What to produce -
Write out all of the records below again, requests included, and offset every coordinate in the answers by adding 70 to it. Leave the pictures out.

Source records -
──────────────────────────────

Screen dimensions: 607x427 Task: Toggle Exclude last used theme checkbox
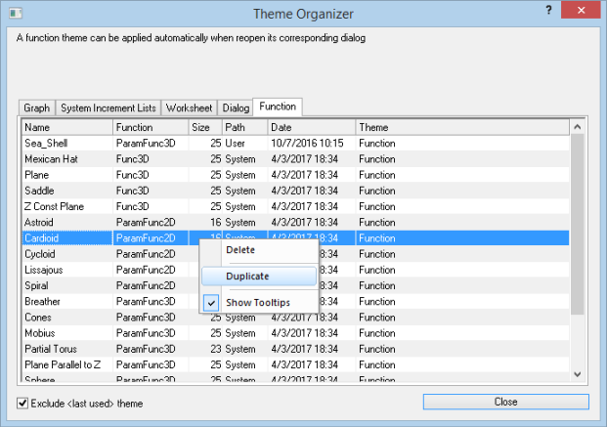23,403
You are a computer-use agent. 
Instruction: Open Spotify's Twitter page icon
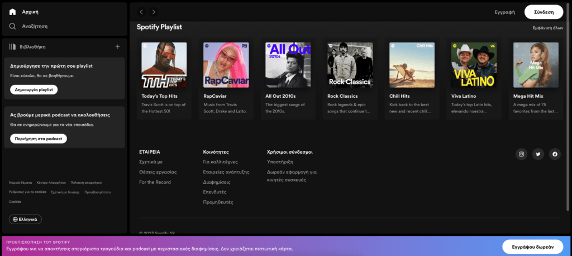coord(538,154)
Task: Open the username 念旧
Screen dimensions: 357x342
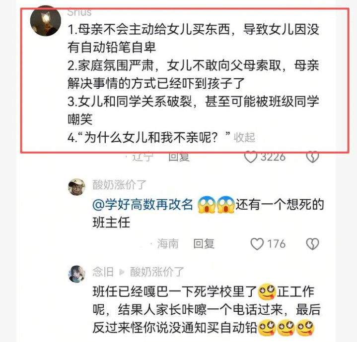Action: pos(103,272)
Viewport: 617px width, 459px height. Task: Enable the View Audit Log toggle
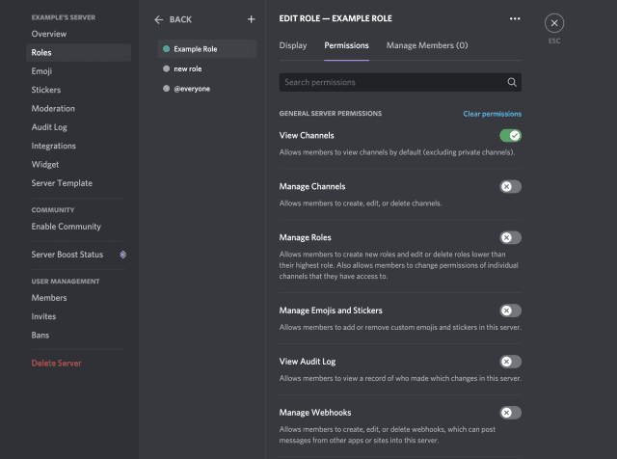coord(510,362)
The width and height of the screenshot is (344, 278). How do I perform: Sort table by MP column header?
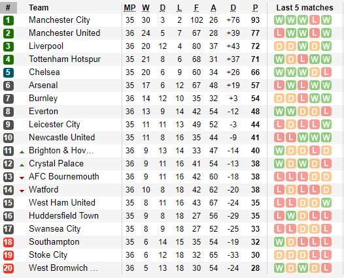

──────────────────────────────

Expected output -
Screen dimensions: 607x427 Task: Toggle Exclude last used theme checkbox
93,473
You are a computer-use agent. 
Instruction: Open Spotify's Twitter page icon
coord(608,224)
Task: Open the username 念旧
Screen dimensions: 357x342
Action: pos(173,342)
Viewport: 617px width, 459px height. Task: Enable the View Audit Log toggle
coord(580,432)
The width and height of the screenshot is (344, 278). How do I perform: Sort table by MP column header?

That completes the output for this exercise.